↓

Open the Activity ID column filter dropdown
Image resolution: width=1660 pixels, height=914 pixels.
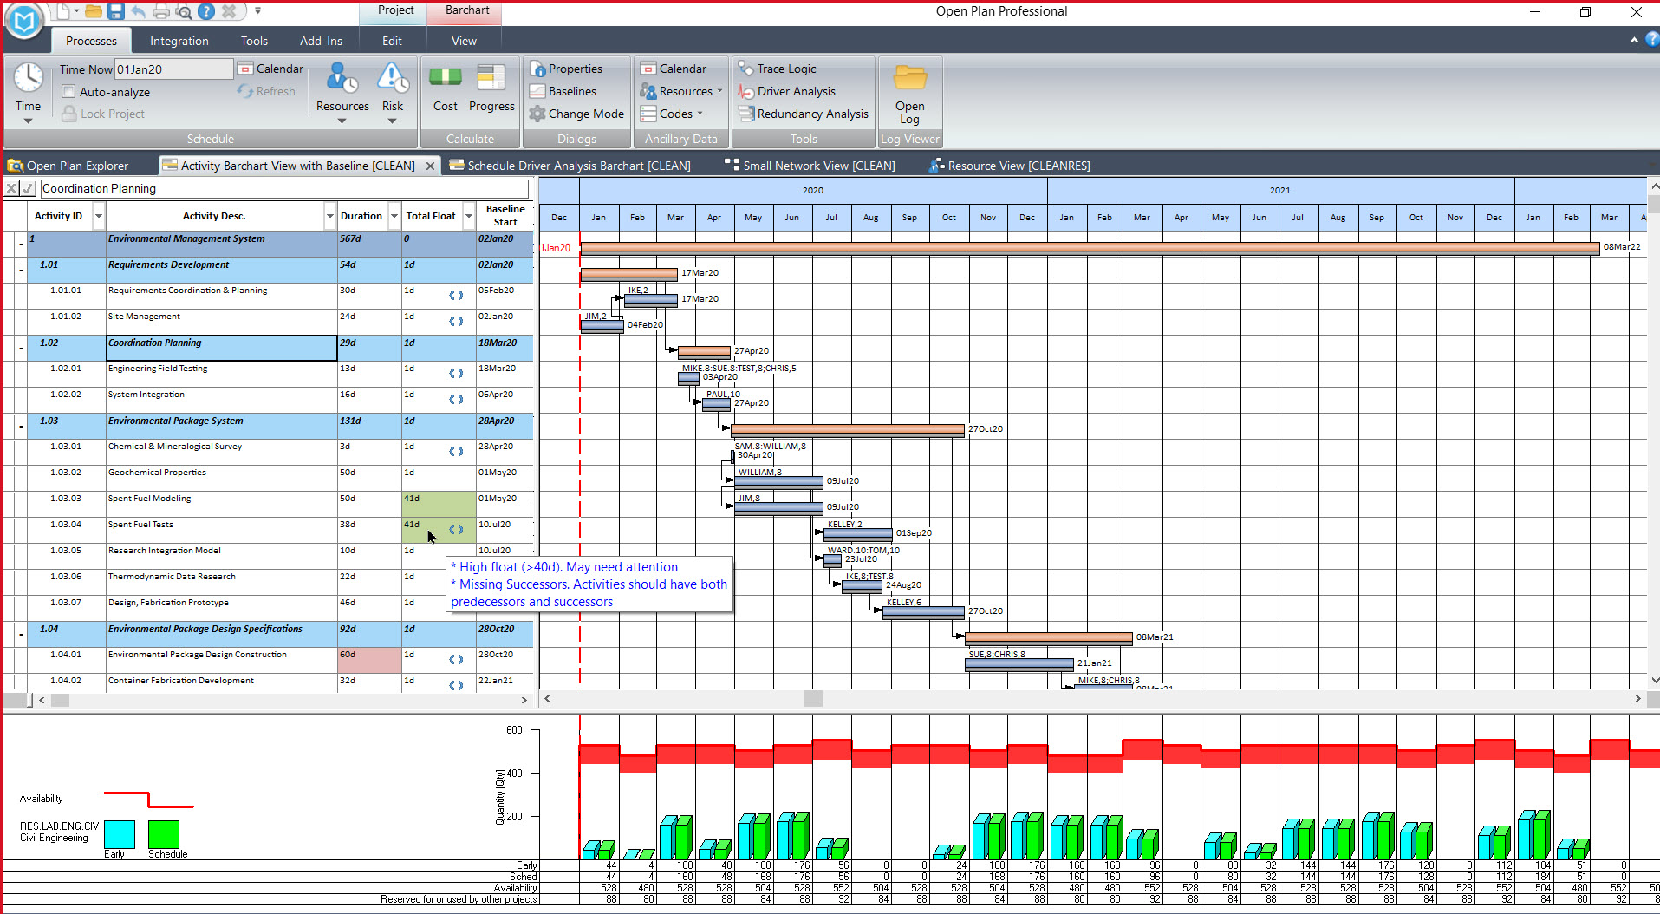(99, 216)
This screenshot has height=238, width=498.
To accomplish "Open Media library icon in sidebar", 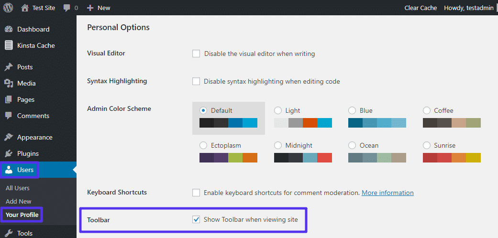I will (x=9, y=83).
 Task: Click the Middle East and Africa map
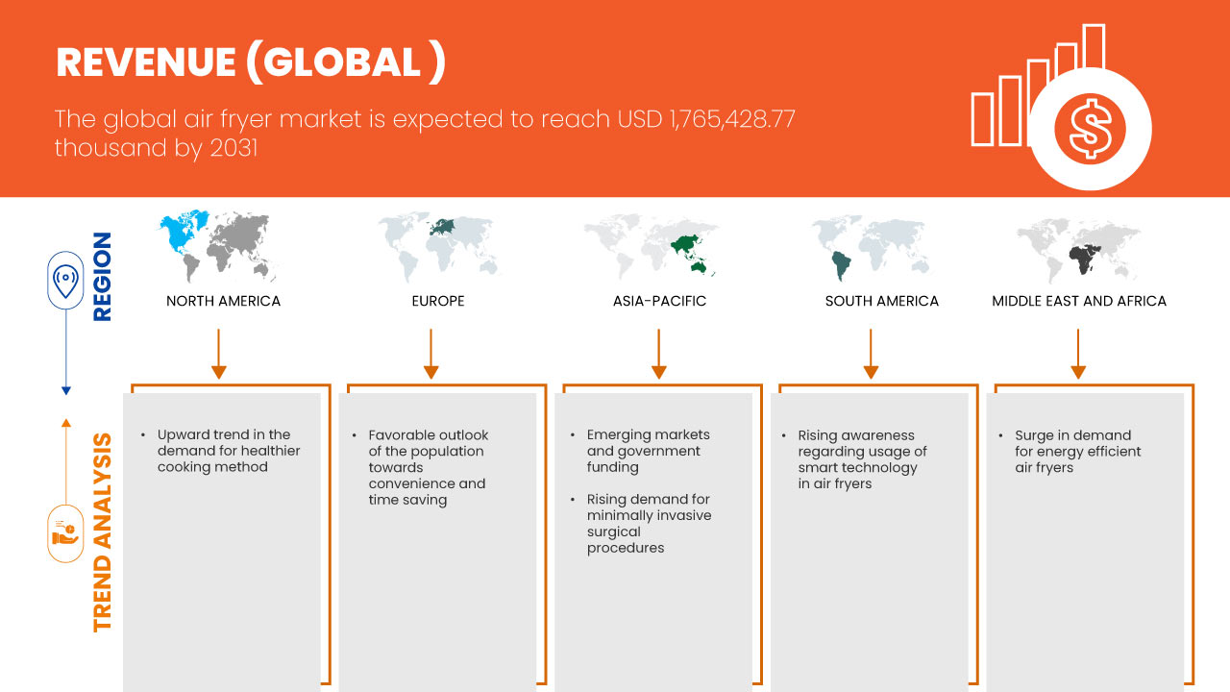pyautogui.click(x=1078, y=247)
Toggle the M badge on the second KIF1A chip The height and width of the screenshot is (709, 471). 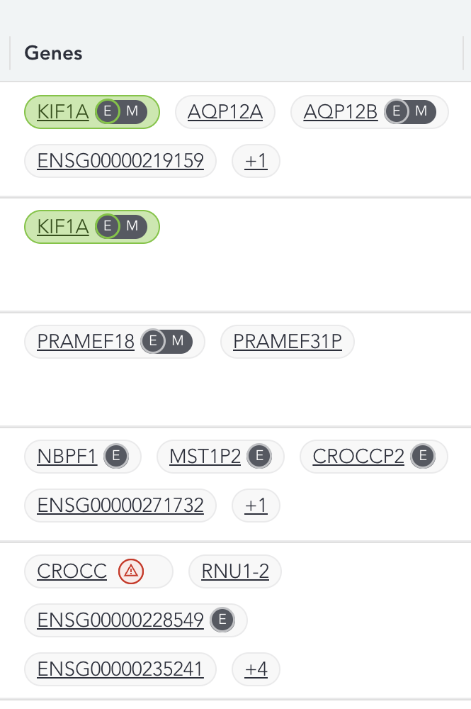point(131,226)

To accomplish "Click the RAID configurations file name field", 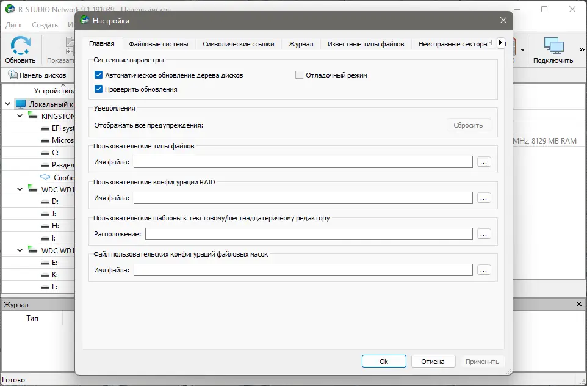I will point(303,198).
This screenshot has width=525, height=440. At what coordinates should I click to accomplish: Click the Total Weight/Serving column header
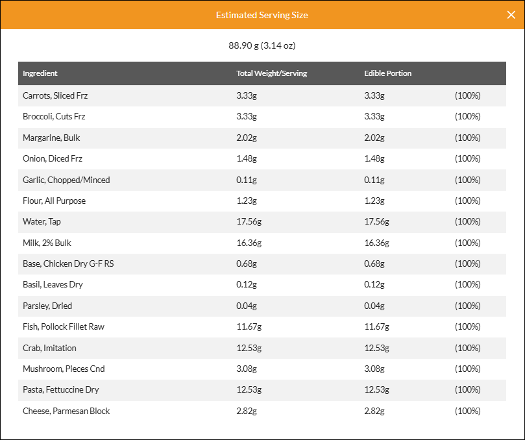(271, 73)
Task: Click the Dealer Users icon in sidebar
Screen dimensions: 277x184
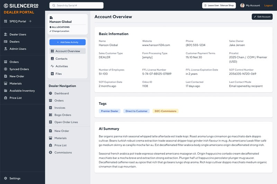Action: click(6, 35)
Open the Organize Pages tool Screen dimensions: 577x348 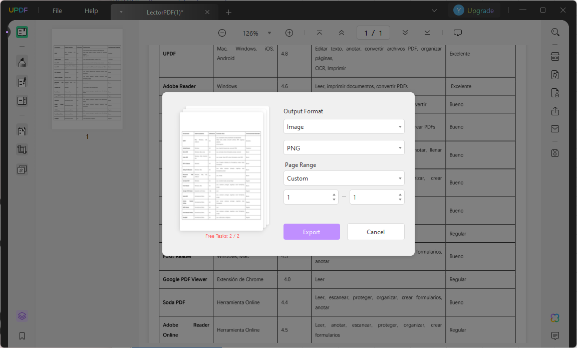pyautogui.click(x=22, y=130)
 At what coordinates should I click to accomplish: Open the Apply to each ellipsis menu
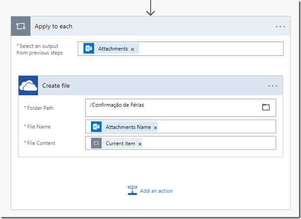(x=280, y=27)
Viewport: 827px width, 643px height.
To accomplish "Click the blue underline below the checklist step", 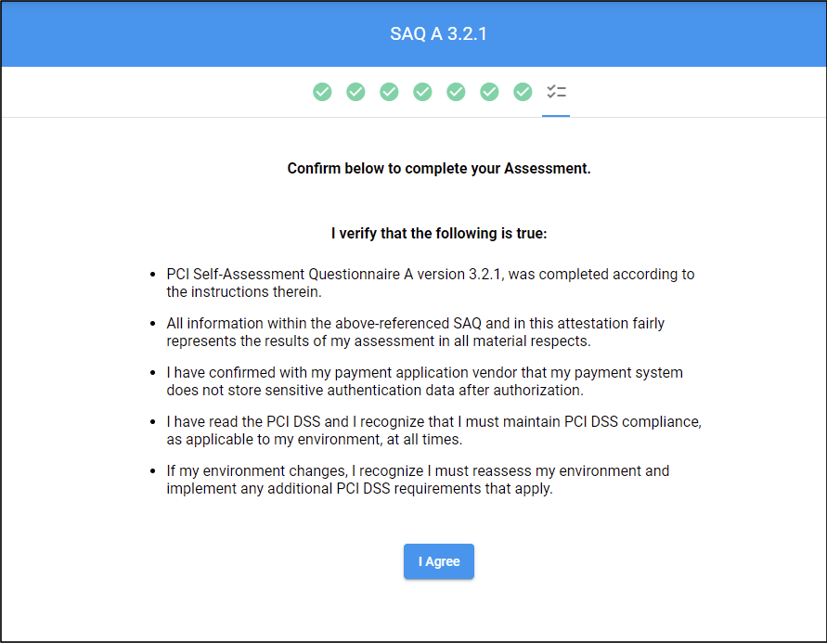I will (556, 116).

↑
↓

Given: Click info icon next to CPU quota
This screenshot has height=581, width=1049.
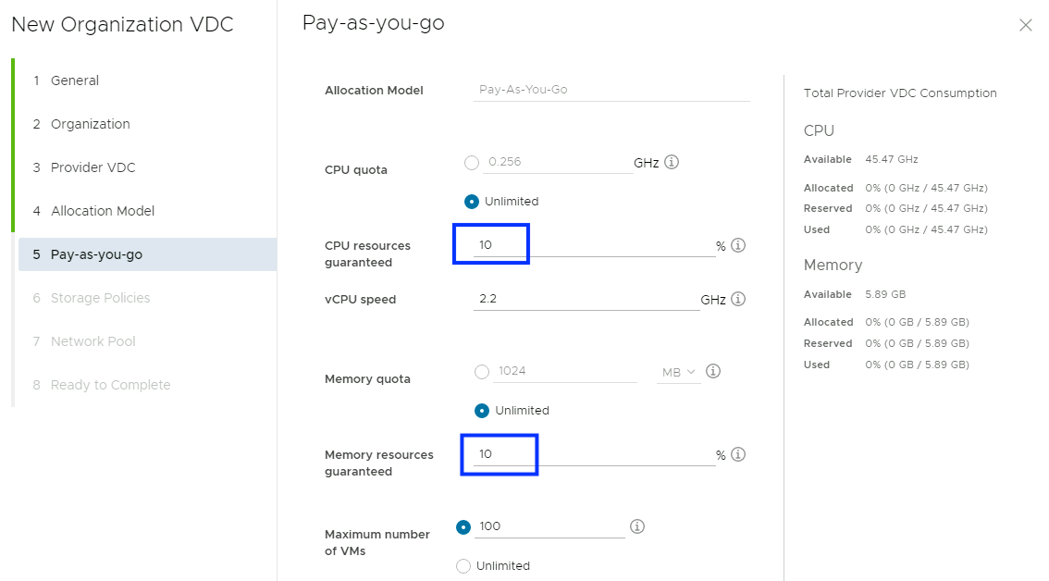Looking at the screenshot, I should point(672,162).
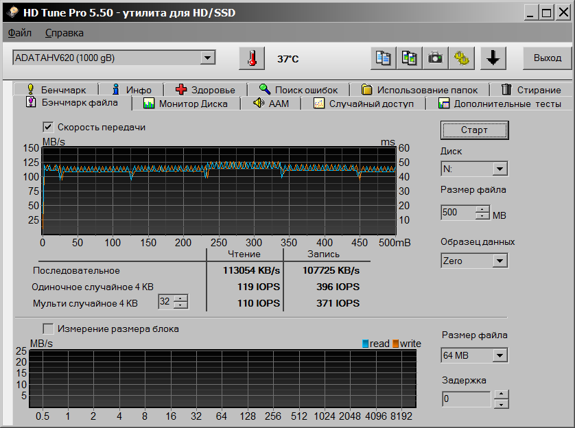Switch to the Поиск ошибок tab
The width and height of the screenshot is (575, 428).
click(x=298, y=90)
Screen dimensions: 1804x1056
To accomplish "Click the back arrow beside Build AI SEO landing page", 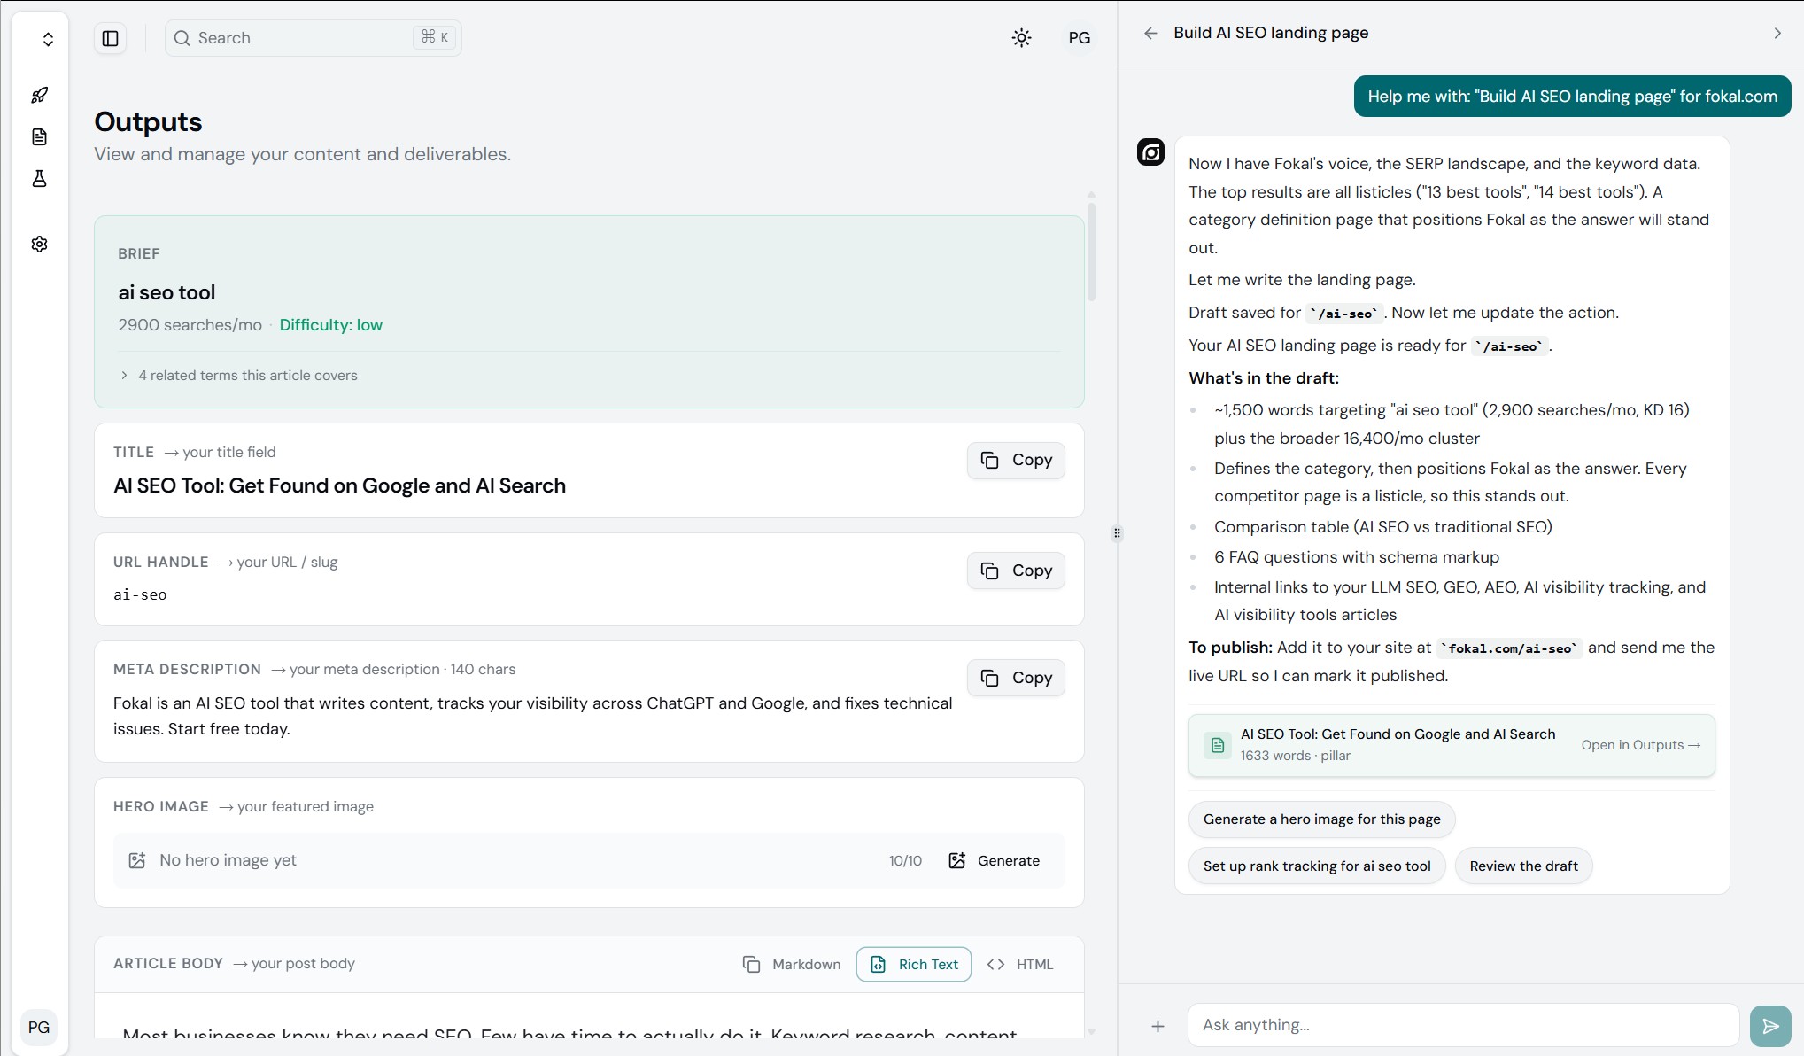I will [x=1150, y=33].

↑
↓

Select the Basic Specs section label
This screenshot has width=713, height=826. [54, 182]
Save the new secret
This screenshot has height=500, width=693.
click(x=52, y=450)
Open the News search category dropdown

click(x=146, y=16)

↑

# Written instruction
Rewrite the part of the listing that opens with the line containing "Select the Basic Specs section label" and closes with the line containing "click(x=146, y=16)", switching "secret" to "password" and leaving everything else unchanged.

# Result of this exercise
Select the Basic Specs section label
This screenshot has width=713, height=826. [54, 182]
Save the new password
This screenshot has height=500, width=693.
click(x=52, y=450)
Open the News search category dropdown

click(x=146, y=16)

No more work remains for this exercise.